Продолжите отрывок о творчестве Ивана Мележа, начав сразу после его последнего предложения.

* [ОТРЫВОК ТЕКСТА]
════════════════════
Читаем Иван Мележ полностью

Чистое, благодарное, пронесенное через всю жизнь и делающееся только чище и глубже. Им, этим чувством, рожден и анализ и сама мысль углубляется — сыновьим желанием Ивана Мележа разобраться в судьбах «отца, матери, отчей земли», в том, что было рядом, но и далеко, что происходило тогда, но что происходит теперь.

Поэзия народной жизни, пусть такой трудной, не­устроенной, грубой и бедной (как груба и бедна одежда на красавице Ганне),— вот что в основе всего. Жизнь эта, какой бы бедной и далекой от всех «магистралей» ни выглядела,— исторически содержательна в показе Мележа и в этом смысле — поэтична. Революция сдви­нула с неподвижной точки всех и все. А кроме того, литература наша уже в творчестве К. Чорного училась видеть и показывать, как захватывает в свое движение исторический поток самые периферийные и глубинные слои народной среды, жизни. Вот уже где легкое волнение, пену не примешь за само движение! Только вселенский шторм может раскачать эту неподвиж­ность и эту глубину.

Вначале Мележ вроде бы поддался традиции — показывать Полесье несколько экзотически, этногра­фически. Да и трудно было сразу обойти колею, кото­рую прокладывали и Куприн и Колас. Но очень скоро другая интонация делается у Мележа господствующей.
════════════════════
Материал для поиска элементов
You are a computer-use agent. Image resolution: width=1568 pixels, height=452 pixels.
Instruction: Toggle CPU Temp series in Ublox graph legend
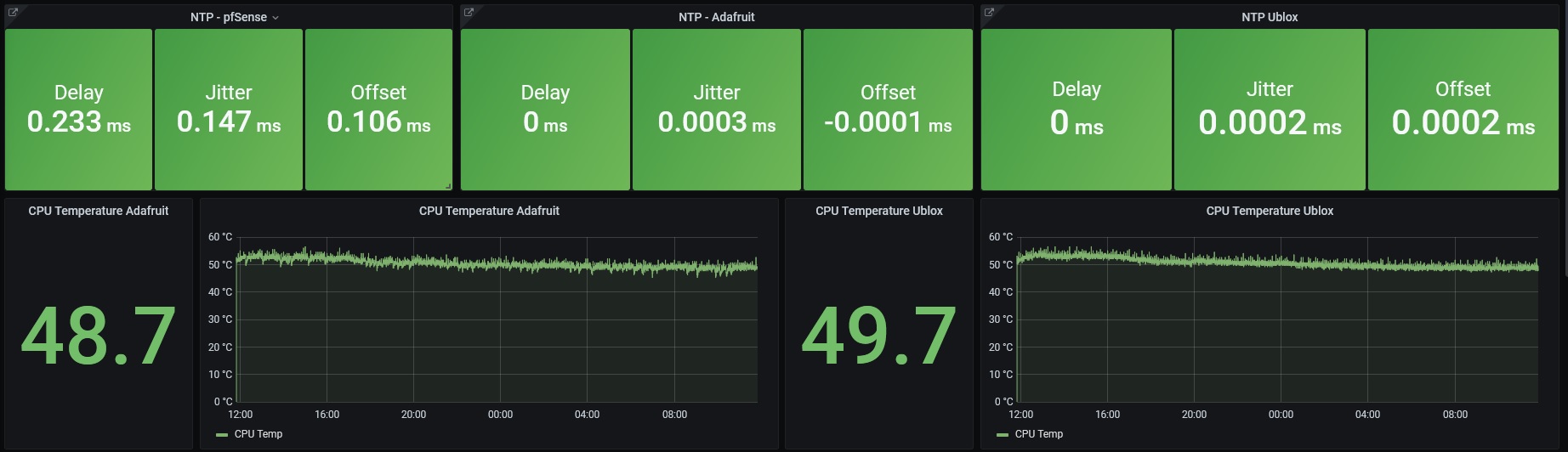(1038, 434)
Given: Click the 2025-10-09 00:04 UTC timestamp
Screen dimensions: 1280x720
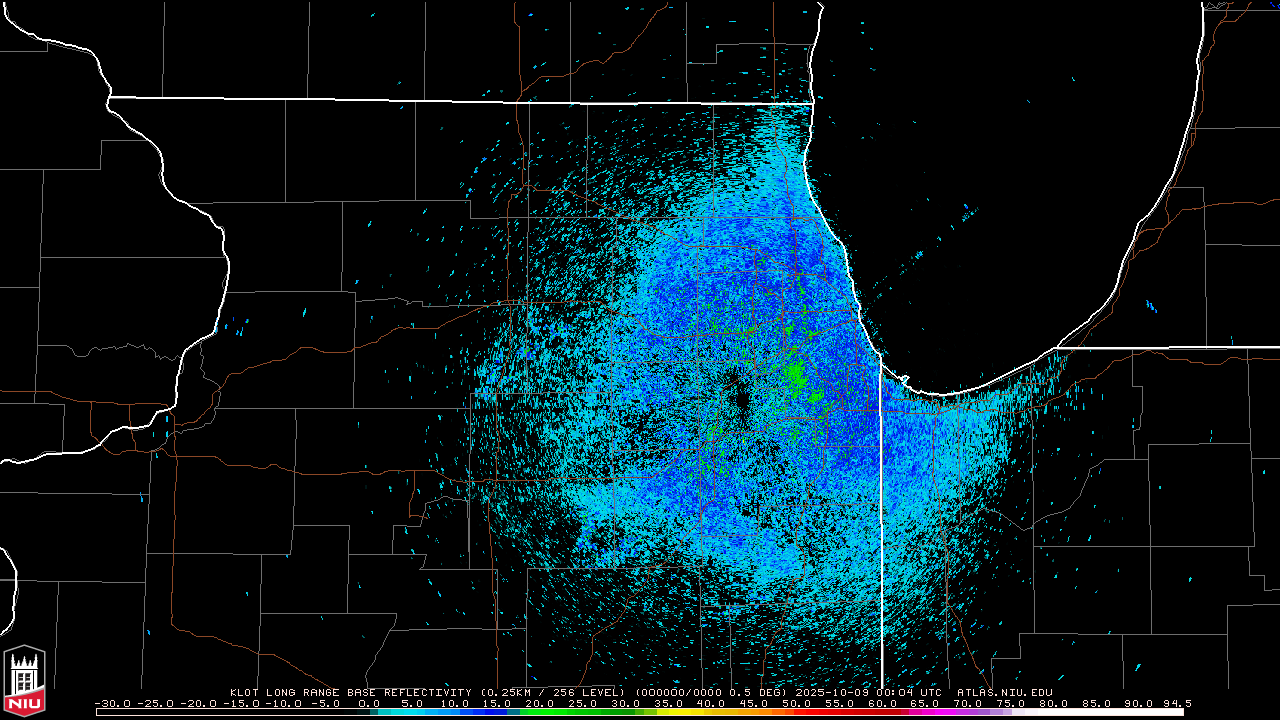Looking at the screenshot, I should pos(868,692).
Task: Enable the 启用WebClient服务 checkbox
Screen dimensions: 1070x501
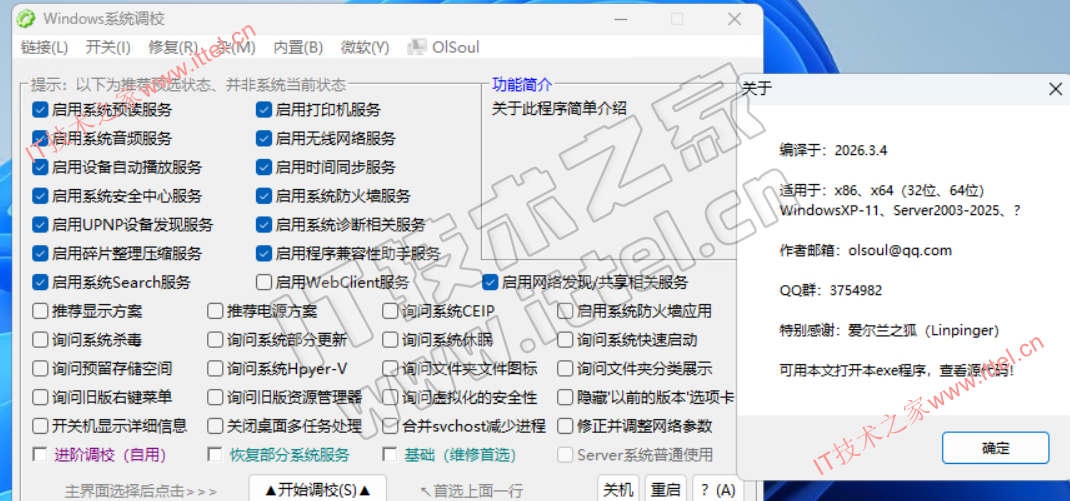Action: coord(264,283)
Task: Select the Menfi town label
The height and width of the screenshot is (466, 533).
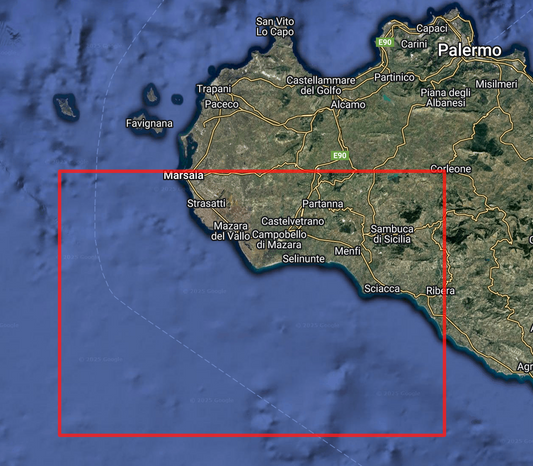Action: coord(347,251)
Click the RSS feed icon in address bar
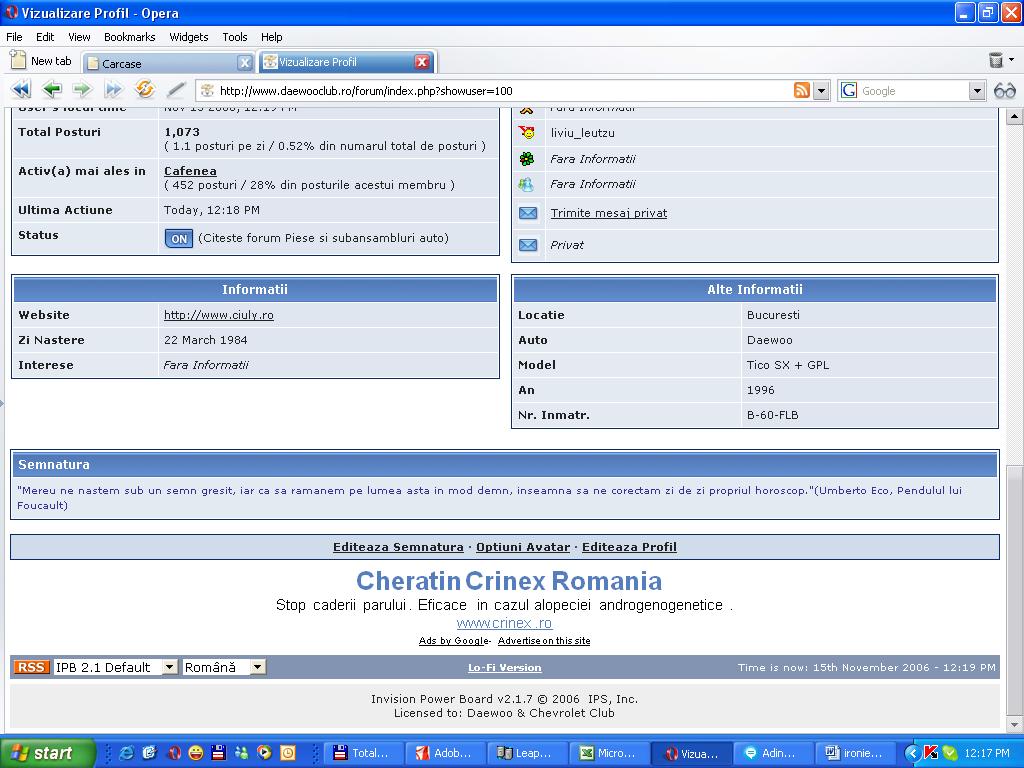The height and width of the screenshot is (768, 1024). [802, 90]
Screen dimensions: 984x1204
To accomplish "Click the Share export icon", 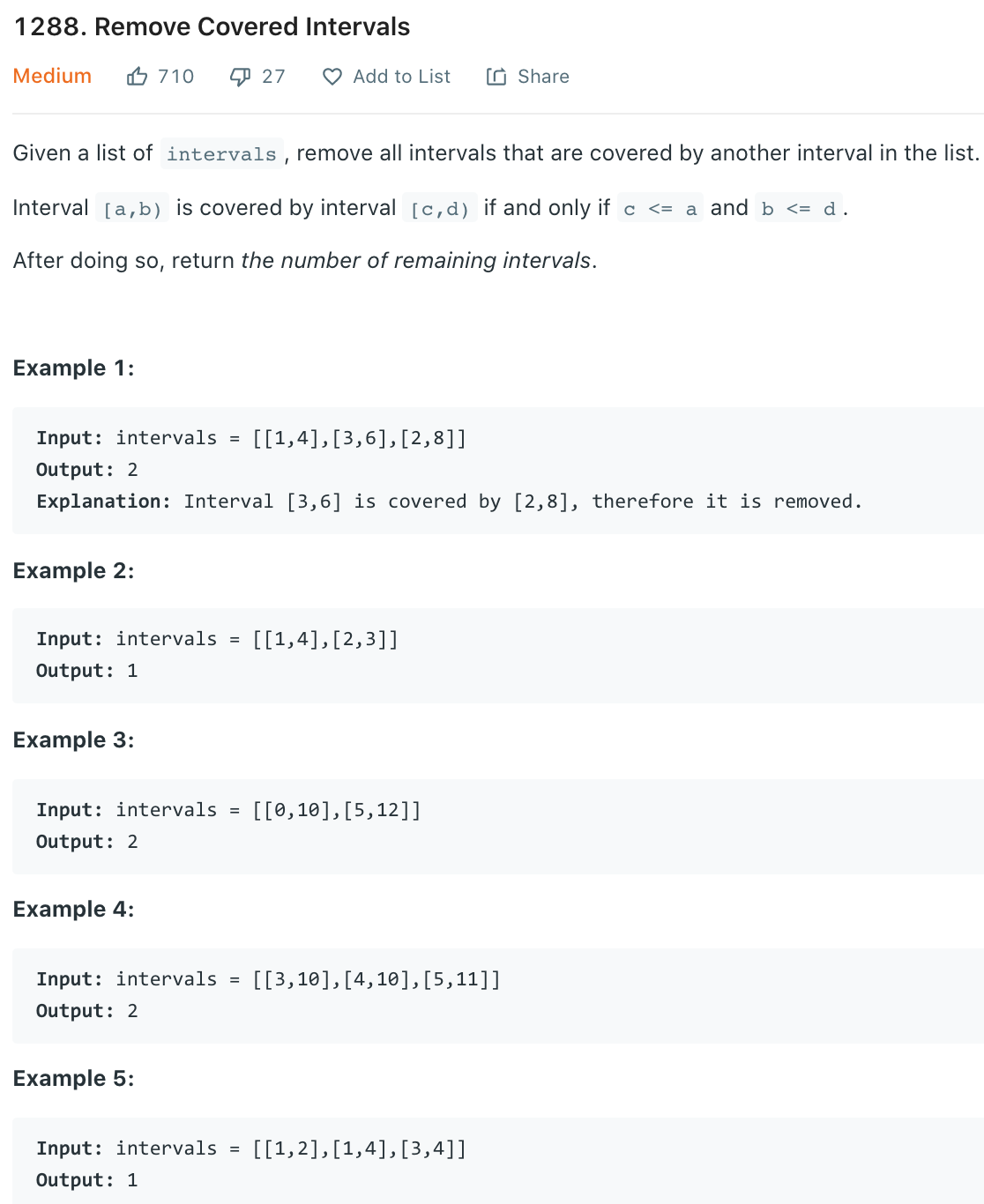I will 496,76.
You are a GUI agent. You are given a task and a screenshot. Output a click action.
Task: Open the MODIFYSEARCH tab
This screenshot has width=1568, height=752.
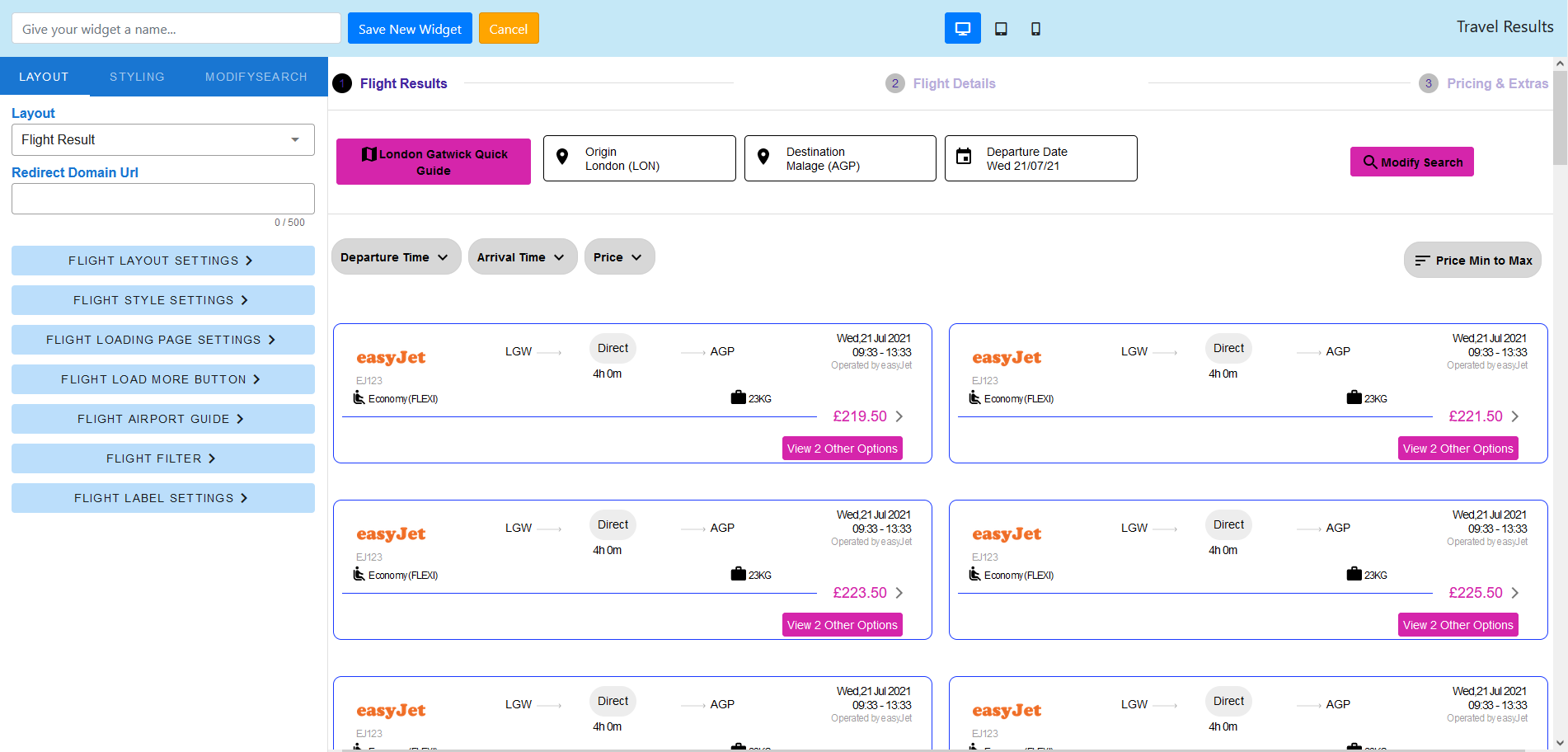click(x=256, y=77)
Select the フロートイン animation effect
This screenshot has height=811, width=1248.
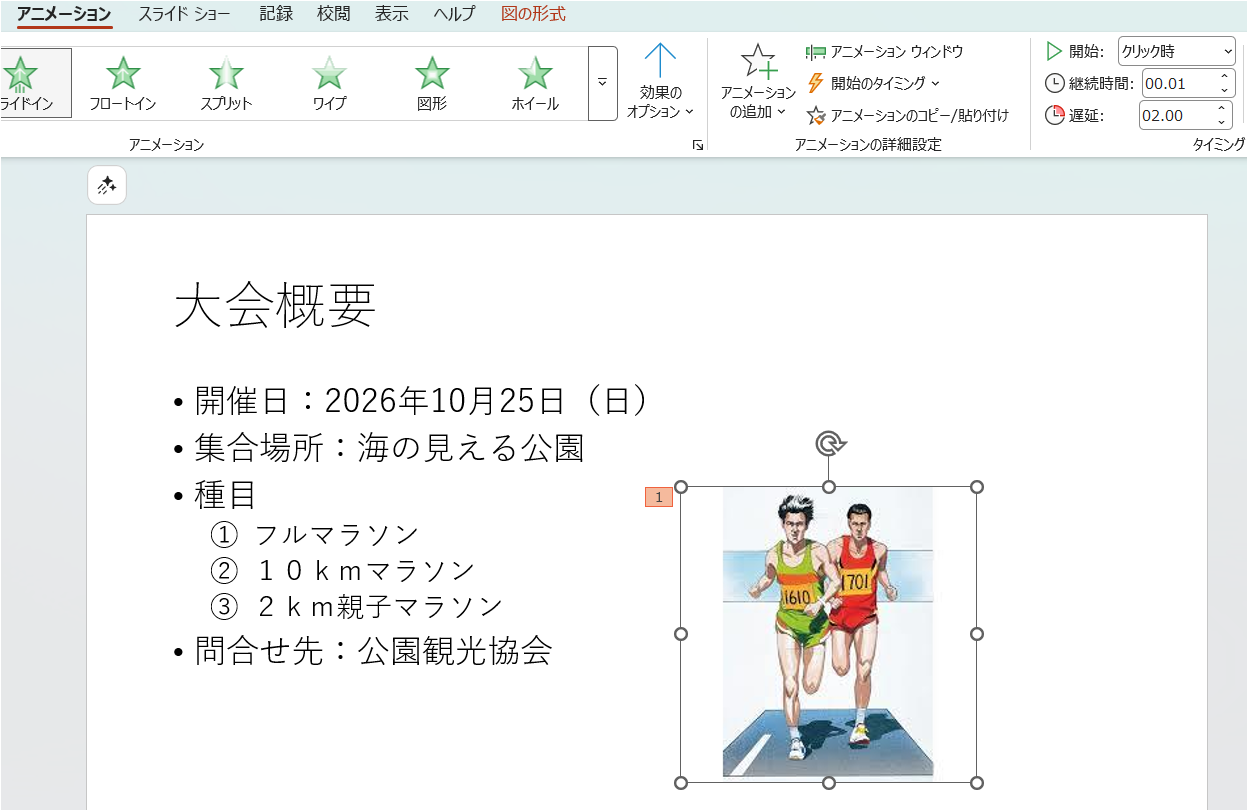point(123,83)

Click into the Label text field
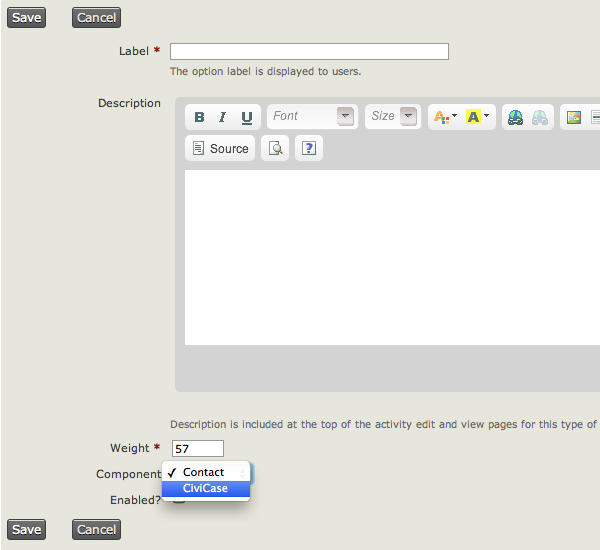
════════════════════
* [ОТВЕТ НА ЗАДАНИЕ]
Да, это край своеобразный, необычный, я, автор «Людей на болоте», даже (видите!) делаю акцент на непривыч­ности всего, даже парадоксальности (люди, не видевшие моря, а между тем живут... на «островах»!), но теперь, когда я тебя, читатель, повел за своим расска­зом, давай смотреть пристальнее и всерьез. Край как край и люди как люди. А что тебе говорили или читал ты, что полешуки будто бы сами себя не вполне людьми считали («полешуки мы — не человеки!»), так это с чужих слов, так про них думали или попадались, как на крючок, на хитрую издевку полешуцким же мужичкам. Себя они, медлительные, дюжие работяги-полешуки, не только «человеками» считали, но еще какими первосортными и сами спрашивали: «А за Гомелем (это значит не на Полесье) люди есть?

— Есть. Только дробненькие».

Одним словом, как сказано у Мележа — неожидан­но просто: «Людям тут нужно было жить, и они жили».

Жизнь эта — прежде всего обычная, человеческая.

Со всеми страстями человеческими, которые и везде, с высокой духовностью в поисках лучшей дороги в жизни, с любовью и ненавистью, с радостями и бедами людскими.

Сам из этих мест, Мележ мог и, конечно, должен был использовать это свое преимущество перед Куприным и Коласом — показать обычность необычного, повсе­дневность и привычность, настоящую глубину, челове­ческую, психологическую, того, что читателю и литера­туре традиционно могло видеться как этнографическая экзотика или же романтика.

Мележ не упускает возможности показать Полесье со всеми его красками и особенностями так, как это может лишь житель этого края и увидеть и показать: со всей правдой быта, языка, обычаев. Не этнографиче­ская статика и декоративность, а живая, движущаяся, переливающаяся жизнь...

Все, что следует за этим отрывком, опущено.